PAGE TEXT:
────────────────────────────────────────

This is a lullaby calming a baby back to its nap. It is very relaxed. An acoustic guitar sits at the core. The vocals are mostly harmonies.
I first heard this song covered by Spock's Beard. While Spock's is great at covering songs, Genesis is the master of this song. It has a catchy beat. This is a real great example of multi-era Genesis influences. A taste of what was to come commercially, but in a progressive package. The melody is one that will keep your head nodding or your fingers tapping. The bridges are insightful.
Mad Mad Moon
A sad song, looking for answers, and just trying to understand. The words are delivered in a forgiving and accepting manner. On a few occasions, you can hear the guitar wailing in the background. The piano acknowledges every word of the story as it is told. The story gets gradually more cheery towards the end. While sonically different, the outline is similar to the sandwich technique used in Peter Gabriel's, "I Grieve." In the end it returns to bittersweet sadness.
Robbery, Assault and Battery
This would not be completely out of place in a Broadway show. I picture Michael Jackson and Diana Ross holding hands and dancing to the tune. At other times, the instrumentals feel like something that would accompany trapeze artists performing their daring stunts. This song is a good demonstration of the band trying to find their way mixing old styles with new ideas.

────────────────────────────────────────

ACTIVITY LIST:
a) Name every band and person mentioned in the song reviews.
b) According to the song reviews, what instrument sits at the core of the lullaby?
c) Resume the song reviews from where they stop.
These items come from a different source than the song reviews.

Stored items
────────────────────────────────────────

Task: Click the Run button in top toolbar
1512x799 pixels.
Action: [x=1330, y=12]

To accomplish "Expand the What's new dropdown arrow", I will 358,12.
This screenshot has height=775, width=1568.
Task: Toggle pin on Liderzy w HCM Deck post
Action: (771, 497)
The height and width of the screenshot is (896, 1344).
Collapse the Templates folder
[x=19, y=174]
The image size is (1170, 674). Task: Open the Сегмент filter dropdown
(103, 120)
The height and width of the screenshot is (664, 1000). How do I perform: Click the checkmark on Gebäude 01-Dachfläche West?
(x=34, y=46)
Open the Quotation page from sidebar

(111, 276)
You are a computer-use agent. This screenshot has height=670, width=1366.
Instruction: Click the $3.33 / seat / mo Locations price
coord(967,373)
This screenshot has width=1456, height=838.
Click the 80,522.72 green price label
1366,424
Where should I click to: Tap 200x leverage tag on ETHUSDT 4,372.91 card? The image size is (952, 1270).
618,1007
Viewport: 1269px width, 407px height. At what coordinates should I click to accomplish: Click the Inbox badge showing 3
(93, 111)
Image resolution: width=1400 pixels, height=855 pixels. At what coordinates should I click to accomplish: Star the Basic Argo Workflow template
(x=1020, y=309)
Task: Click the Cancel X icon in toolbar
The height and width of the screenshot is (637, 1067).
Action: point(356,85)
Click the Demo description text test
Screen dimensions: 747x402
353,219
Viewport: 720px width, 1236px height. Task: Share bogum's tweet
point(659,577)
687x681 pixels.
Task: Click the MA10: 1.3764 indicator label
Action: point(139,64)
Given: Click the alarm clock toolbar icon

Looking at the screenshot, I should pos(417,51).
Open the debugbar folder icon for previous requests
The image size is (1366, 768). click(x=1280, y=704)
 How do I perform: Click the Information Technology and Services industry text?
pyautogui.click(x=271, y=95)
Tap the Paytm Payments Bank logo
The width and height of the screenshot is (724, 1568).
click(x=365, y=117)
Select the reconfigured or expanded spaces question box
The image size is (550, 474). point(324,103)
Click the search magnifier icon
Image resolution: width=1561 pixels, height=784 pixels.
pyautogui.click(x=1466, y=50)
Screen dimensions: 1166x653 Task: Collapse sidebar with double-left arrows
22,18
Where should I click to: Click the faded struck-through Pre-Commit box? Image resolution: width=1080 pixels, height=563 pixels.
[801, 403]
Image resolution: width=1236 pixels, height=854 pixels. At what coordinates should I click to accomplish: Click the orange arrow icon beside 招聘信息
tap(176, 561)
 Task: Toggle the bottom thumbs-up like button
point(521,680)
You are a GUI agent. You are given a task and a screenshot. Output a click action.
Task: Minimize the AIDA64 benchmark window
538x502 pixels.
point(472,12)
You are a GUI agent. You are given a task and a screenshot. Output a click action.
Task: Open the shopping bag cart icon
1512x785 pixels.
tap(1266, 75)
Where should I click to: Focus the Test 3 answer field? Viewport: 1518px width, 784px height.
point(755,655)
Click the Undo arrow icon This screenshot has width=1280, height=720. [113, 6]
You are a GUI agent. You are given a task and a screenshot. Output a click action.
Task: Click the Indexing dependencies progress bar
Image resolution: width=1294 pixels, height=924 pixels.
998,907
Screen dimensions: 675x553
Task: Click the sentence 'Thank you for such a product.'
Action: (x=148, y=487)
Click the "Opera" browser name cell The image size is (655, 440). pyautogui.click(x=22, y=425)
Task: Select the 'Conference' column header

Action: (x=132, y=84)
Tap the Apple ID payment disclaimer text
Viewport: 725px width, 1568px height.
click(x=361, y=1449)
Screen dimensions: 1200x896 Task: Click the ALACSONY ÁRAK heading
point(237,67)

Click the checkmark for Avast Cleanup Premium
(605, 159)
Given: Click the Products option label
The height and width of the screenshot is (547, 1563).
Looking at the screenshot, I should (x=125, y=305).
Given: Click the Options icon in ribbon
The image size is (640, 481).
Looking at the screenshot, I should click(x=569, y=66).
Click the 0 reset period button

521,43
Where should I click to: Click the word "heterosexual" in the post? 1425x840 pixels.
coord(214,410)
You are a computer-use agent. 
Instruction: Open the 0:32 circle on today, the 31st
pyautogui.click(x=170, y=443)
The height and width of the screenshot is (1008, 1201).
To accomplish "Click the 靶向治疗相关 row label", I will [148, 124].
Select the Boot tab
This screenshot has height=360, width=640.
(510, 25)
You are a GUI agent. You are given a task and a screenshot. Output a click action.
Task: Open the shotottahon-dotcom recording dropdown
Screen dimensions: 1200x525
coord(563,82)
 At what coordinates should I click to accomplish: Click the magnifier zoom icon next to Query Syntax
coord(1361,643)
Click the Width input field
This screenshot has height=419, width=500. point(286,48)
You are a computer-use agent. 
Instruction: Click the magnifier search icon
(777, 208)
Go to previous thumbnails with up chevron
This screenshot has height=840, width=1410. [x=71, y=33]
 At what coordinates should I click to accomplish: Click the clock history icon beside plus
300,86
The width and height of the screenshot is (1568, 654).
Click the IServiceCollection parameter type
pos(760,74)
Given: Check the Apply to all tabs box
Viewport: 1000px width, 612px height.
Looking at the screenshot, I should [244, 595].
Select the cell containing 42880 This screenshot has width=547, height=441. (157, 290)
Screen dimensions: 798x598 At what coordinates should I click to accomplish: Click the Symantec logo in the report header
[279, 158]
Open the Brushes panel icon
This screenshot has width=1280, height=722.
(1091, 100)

────────────────────────────────────────

ANSWERS FOR THE TASKS:
a) Spock's Beard, Genesis, Peter Gabriel, Michael Jackson, Diana Ross

b) An acoustic guitar.

c)
This track starts in the earliest form of early Genesis. After we are a ways into the piece, a chorus chimes in that is much like the ballads performed by Phil Collins in his solo work years later. It becomes obvious here what elements are provided by Phil and what the band as a whole influences.
A Trick of the Tail
While meshing nicely with the other pieces, it also displays the whimsical nature found on, "Selling England by the Pound." The players march together in rhythm. There are some interesting whistle-like sounds, which are elegantly placed.
Los Endos
It first starts with chimes, followed by tom toms. Then, the rest of the band backs the drums, which come center stage, before going full throttle into instrumental ecstasy. Phil is in top form here. This caps off the album with a stellar finish. Themes from the album reprise themselves. Even at the end, there are some nice chops portrayed in this exclusively instrumental closing. The credits to the movie are scrolling while you realize you have just listened to a wonderful masterpiece.